What is your next adventure?
ight after graduation I’ll move to Denver, Colorado to start working as a test conductor at Ursa Major Technologies. They are a manufacturing company that builds liquid rocket engines.
What about your next adventure are you most looking forward to?
I’m excited to get out there and start working. I've been in school now for a long time, so I'm excited to apply the concepts that I've learned and work more on building real engines that'll really fly.
Did you have any previous co-op, internship, or research experience in this area?
During undergrad I worked at Caterpillar for their fuel systems design department, then later I worked at Tesla as a mechanical engineering intern.
I more recently interned at Solar Turbines where they make gas turbine engines, so that was where I had my first industry experience with combustion.
I’ve been conducting graduate research at the Ben T. Zinn Combustion Lab with Professor Tim Lieuwen where I’ve worked on a solar turbine sponsored research project, which game me a lot of crossover experience in between working on solar and gas turbines.
Through working with my research team I’ve worked on making engines more efficient by investigating combustion instabilities that occur in engines. To do so, we built a rig that simulates a portion of a real engine and we run this experimental apparatus at various conditions and use lasers and high-speed cameras and other diagnostic techniques to analyze the combustion dynamics and identify different regions where there's a combustion instability and find out why that's occurring.
How did your educational experience at Georgia Tech help you to achieve your goals?
There’s so much going on at Georgia Tech that it gives you the opportunity to explore what you want to do. There's so many different opportunities and you have to you just look for them.
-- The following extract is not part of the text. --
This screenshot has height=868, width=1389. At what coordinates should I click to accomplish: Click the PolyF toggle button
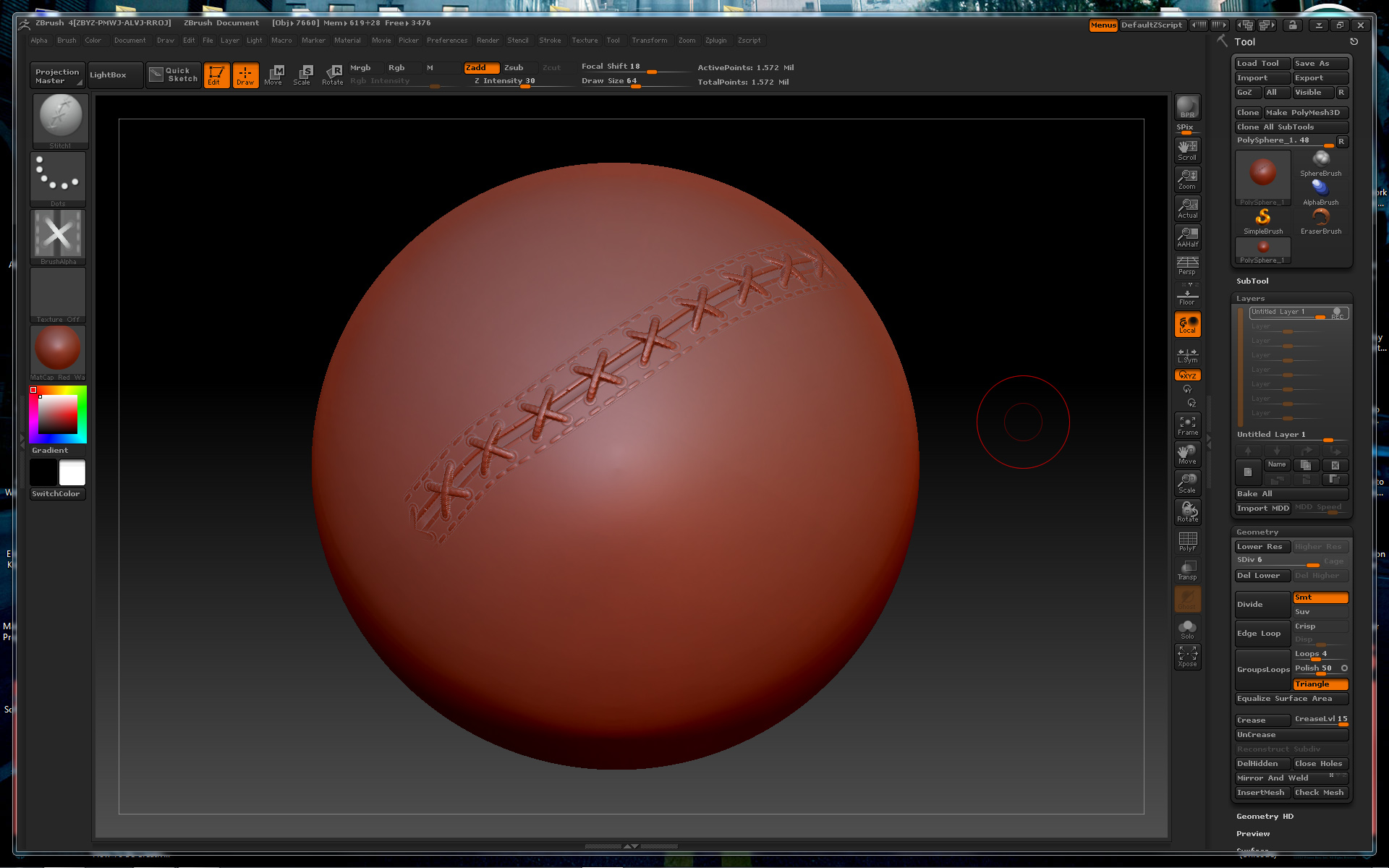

For me, it was really helpful for to be able to come into Georgia Tech and get my undergraduate education. That's where I figured out the different aspects of mechanical engineering that I was interested in.
During undergrad I was able to do research at the Ben T. Zinn Combustion Lab with the same group for two years, so that really helped me get my foot in the door to figure out what it was all about. Then I was able to move into an actual graduate research position once I started graduate school. After undergrad, more opportunities at Tech allowed me to dive more into combustion.
Professor Lieuwen saw me as an undergrad mechanical engineering student and believed in me enough to bring me on as a graduate research assistant and that’s what drove me to really pursue combustion in my graduate years. Now I’m about to go work for a rocket engine company, so I found it really helpful to go through the broad education and then narrow it down to a specific area of aerospace as I went on.
What advice would you give to an underclassman who would like to follow the same path?
Try to get involved with extracurricular activities, whether that's joining an automotive, rocket club, or honor society it’s important to explore different hands on opportunities. For me I was more targeted towards joining an automotive club because I got my bachelor’s in mechanical engineering. There's a lot of opportunities in rocket clubs and student organizations like that at Tech.
If you're interested or curious in research, I’d recommend getting involved as early as possible, because for combustion at least there's a high learning curve for entry, you’re dealing with really complex phenomena, so getting in early and seeing what's going on from an undergraduate perspective is super helpful if you hope to transition to more of a graduate role.